> _Exercise directions_
Please identify and copy every line of the items below that contains the string "screenshot". Case counts.

***** Provided records

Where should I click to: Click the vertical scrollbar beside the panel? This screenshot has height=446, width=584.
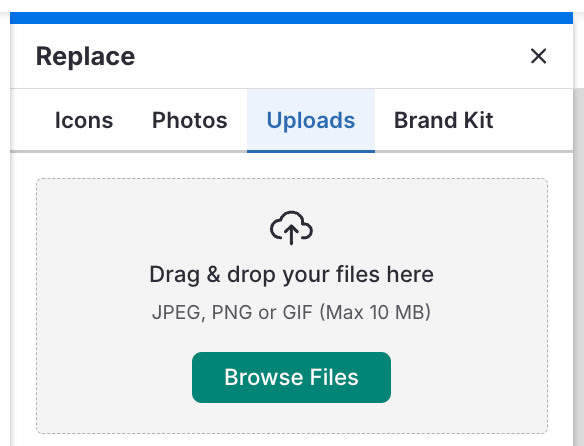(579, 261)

**********
***** Provided records

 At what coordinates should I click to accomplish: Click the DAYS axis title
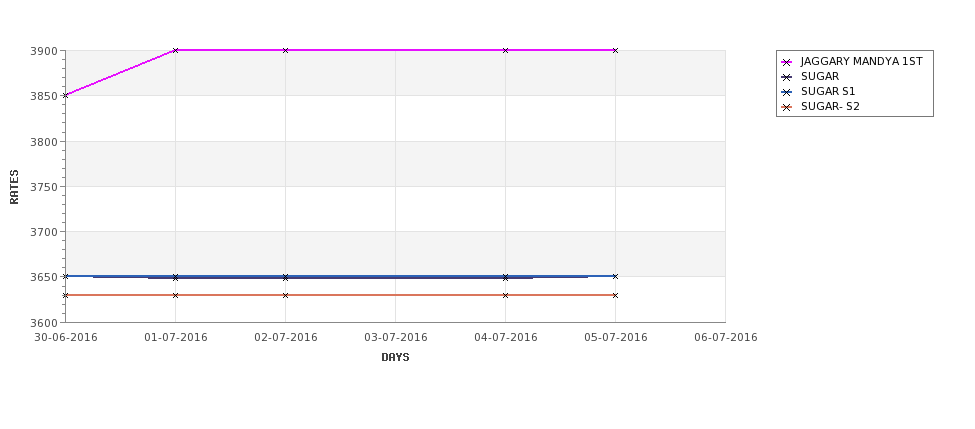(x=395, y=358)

**********
***** Provided records

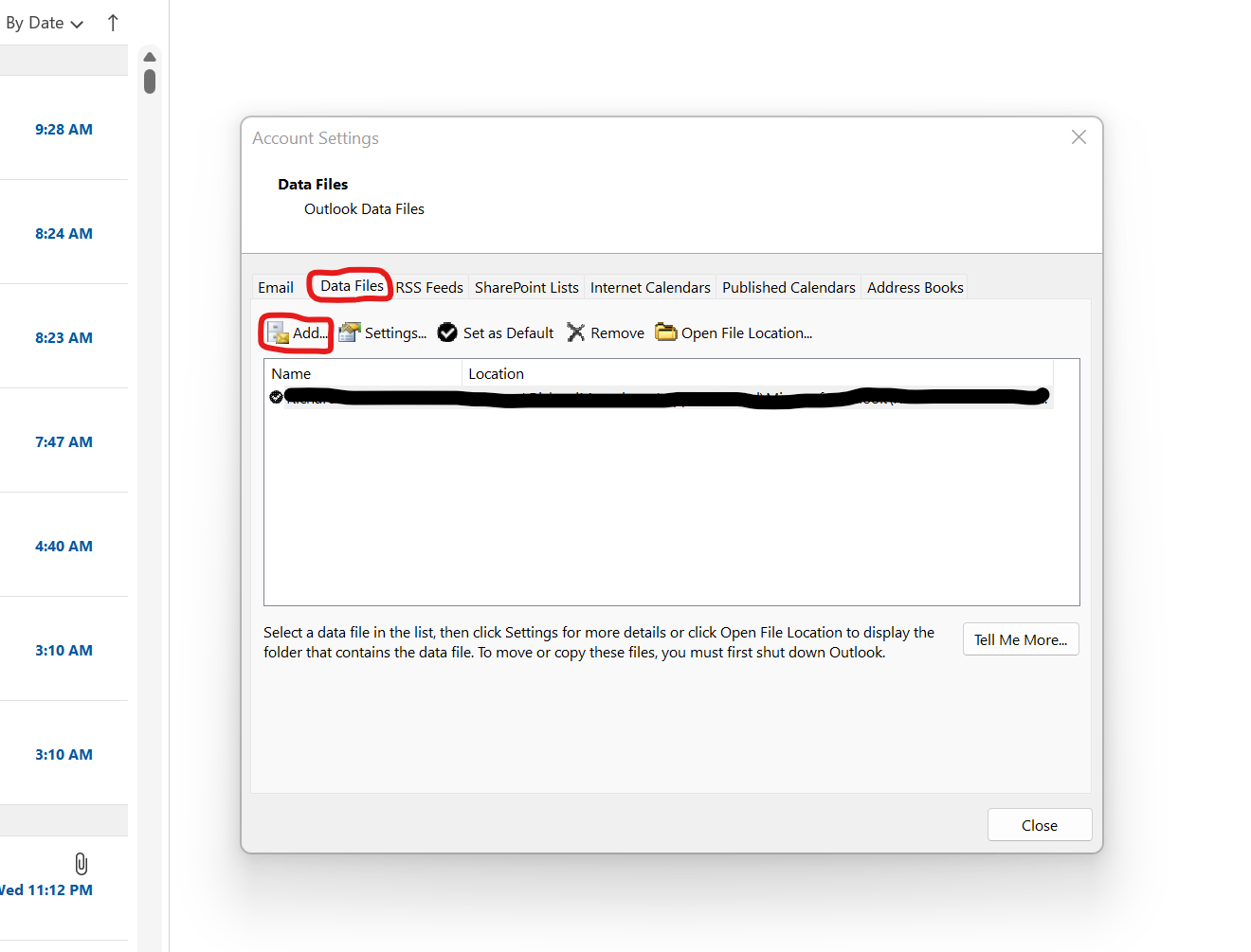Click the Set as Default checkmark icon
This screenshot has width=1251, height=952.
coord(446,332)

**********

> _The response_
Where should I click to: Click the vertical scrollbar beside the panel? This screenshot has height=446, width=584.
This screenshot has width=1251, height=952.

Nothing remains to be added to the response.